# WHAT THE TASK ASKS:
Would you write out the data below exactly, with every line intact?

[Dataset entries]
════════════════

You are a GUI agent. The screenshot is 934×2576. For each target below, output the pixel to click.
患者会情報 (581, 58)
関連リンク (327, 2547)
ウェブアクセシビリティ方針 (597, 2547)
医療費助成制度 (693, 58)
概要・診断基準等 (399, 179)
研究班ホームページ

════════════════

# RESPONSE TO THE TASK:
You are a GUI agent. The screenshot is 934×2576. For each target below, output the pixel to click.
患者会情報 (581, 58)
関連リンク (327, 2547)
ウェブアクセシビリティ方針 (597, 2547)
医療費助成制度 (693, 58)
概要・診断基準等 (399, 179)
研究班ホームページ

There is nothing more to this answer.